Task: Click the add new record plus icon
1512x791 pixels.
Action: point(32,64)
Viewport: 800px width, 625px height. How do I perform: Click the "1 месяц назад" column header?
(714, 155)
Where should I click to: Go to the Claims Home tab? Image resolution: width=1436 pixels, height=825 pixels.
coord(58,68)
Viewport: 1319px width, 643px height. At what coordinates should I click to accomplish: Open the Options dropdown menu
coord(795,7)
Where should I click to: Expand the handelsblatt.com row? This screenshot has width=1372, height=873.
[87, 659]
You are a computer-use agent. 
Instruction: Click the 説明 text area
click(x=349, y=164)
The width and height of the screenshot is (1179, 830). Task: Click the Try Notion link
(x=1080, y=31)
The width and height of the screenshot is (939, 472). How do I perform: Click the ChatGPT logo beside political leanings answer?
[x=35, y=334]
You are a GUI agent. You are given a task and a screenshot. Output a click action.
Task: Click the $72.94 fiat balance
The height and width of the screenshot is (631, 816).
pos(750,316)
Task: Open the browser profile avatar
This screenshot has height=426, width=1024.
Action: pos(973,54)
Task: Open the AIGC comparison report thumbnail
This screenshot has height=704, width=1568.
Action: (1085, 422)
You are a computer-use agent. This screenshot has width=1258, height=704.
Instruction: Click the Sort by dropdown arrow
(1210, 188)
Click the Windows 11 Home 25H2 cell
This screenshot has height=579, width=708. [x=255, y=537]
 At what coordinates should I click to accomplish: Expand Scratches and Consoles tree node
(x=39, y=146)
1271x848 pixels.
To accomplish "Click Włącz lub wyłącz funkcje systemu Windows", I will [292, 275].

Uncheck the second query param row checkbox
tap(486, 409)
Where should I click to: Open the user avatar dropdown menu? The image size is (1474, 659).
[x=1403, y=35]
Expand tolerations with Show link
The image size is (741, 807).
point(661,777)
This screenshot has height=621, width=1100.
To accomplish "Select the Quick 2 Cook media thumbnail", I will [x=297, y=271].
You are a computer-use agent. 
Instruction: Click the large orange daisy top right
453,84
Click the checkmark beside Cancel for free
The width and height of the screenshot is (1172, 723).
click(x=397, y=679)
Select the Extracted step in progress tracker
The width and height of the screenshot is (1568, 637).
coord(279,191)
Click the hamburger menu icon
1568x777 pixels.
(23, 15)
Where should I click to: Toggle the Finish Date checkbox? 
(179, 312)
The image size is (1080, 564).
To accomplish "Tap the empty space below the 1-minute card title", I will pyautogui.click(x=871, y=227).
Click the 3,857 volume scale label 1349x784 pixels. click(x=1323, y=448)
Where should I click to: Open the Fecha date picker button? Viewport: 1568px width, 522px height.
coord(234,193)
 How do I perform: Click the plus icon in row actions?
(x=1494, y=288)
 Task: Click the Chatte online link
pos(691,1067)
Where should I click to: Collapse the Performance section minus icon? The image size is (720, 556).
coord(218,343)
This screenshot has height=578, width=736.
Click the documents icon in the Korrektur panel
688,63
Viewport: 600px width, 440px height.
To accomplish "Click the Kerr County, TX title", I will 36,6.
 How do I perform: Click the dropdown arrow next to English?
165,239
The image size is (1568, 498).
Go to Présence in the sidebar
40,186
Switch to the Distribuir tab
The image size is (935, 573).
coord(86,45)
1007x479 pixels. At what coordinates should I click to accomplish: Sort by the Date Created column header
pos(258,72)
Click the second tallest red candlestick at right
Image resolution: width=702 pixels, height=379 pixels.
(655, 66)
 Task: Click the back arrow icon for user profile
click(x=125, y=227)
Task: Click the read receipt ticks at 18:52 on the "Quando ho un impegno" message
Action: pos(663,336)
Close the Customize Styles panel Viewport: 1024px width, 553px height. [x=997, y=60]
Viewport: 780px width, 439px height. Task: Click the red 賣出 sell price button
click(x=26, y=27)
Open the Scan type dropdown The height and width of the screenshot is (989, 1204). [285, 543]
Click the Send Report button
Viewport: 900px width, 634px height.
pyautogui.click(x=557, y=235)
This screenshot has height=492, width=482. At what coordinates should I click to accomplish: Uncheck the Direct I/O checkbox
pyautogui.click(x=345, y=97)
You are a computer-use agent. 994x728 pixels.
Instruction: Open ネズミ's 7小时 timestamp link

====

The expected output is each line of the records above that includes the word "title".

Exercise response
To accomplish "Tap the empty space below the 1-minute card title", I will pyautogui.click(x=871, y=227).
To accomplish "Click the Kerr County, TX title", I will 36,6.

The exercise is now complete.